Passos Coelho apresentou uma proposta de revisão constitucional que dizia demais, demasiado cedo: ficámos a saber não apenas o seu programa de governo, mas até o regime político que desejaria. Em parte, o passo em falso resultará de excesso de confiança, também de ânsia de polarização face ao PS. Mas evidencia compromissos ideológicos e até corporativos reveladores.
A proposta tem sido sobretudo criticada, à esquerda, pelo conteúdo ideológico neoliberal (o fim da gratuitidade dos serviços públicos essenciais, ou a ainda maior flexibilização laboral). É uma agenda política quase desconhecida no país que não lê a blogo-esfera ou certas revistas da Católica. E Passos Coelho, sem nunca ter ido a votos, quer impô-la verticalmente, pela Constituição. Ora, eu não me recordo de Manuela Ferreira Leite ter proposto algo parecido.

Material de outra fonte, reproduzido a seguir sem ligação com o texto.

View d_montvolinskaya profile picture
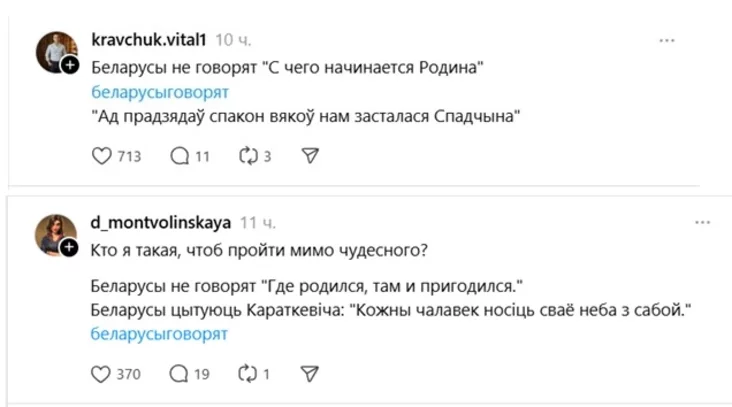 click(55, 232)
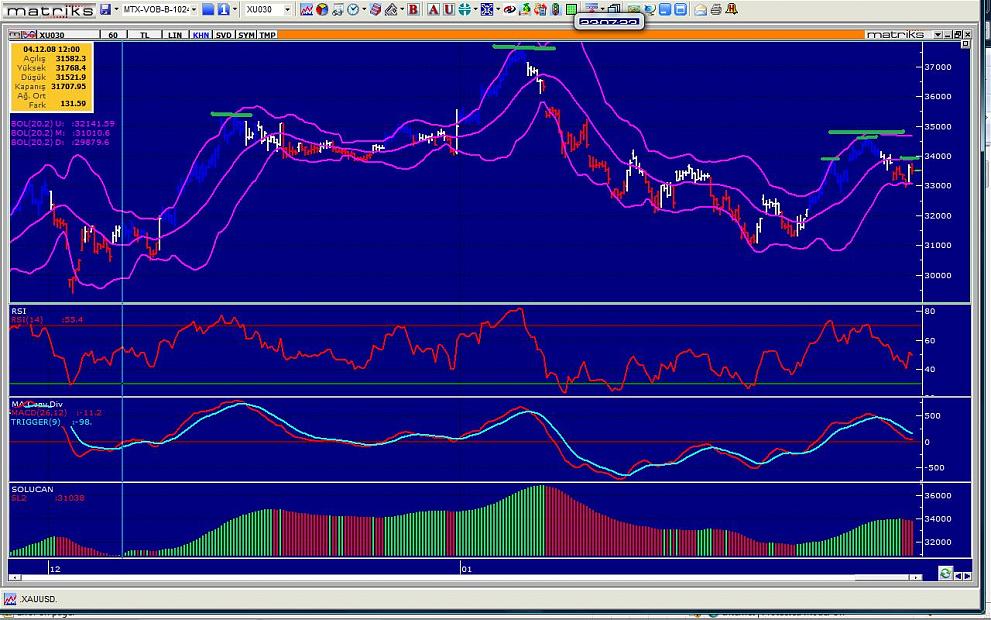
Task: Click the clock icon in toolbar
Action: [354, 9]
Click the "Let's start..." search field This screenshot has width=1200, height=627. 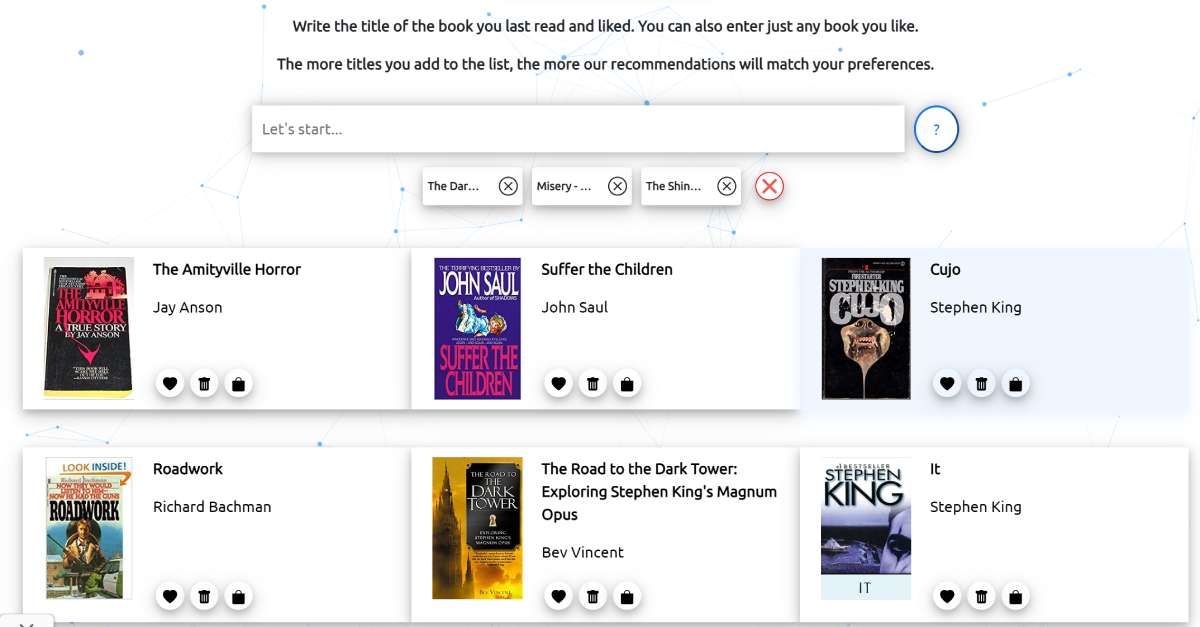pyautogui.click(x=578, y=129)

A revisão de PPC tem ainda outras excentricidades, que têm sido pouco comentadas, como a equiparação de certos direitos e garantias das «pessoas colectivas» aos das pessoas singulares (incluindo o «direito ao bom nome» e direitos de privacidade que são desnecessários numa actividade económica). Ou ainda a constitucionalização de direitos para as empresas privadas de segurança (Ângelo Correia é o guru do ramo), e de poderes ao bastonário da Ordem dos Advogados (quem?). Sem esquecer a supressão do artigo 292º (punição dos agentes da PIDE/DGS).
Tudo considerado, creio que se tem subestimado o facto de a «eminência parda» da actual liderança do PSD ser Ângelo Correia (responsável por episódios sangrentos de repressão policial quando «Ministro do Interior»), e de a equipa de Passos Coelho incluir algumas figuras históricas da extrema-direita dos anos 80, como Paulo Teixeira Pinto e Carlos Blanco de Morais. Com Passos Coelho, o PSD está liderado por uma direita que ainda não fez as pazes com o regime democrático. E isso vê-se cada vez melhor.
6 comentários :
Excelente artigo.
Há maneira de bloquear este anormal - Ed Harris - que vem para aqui vender roupas?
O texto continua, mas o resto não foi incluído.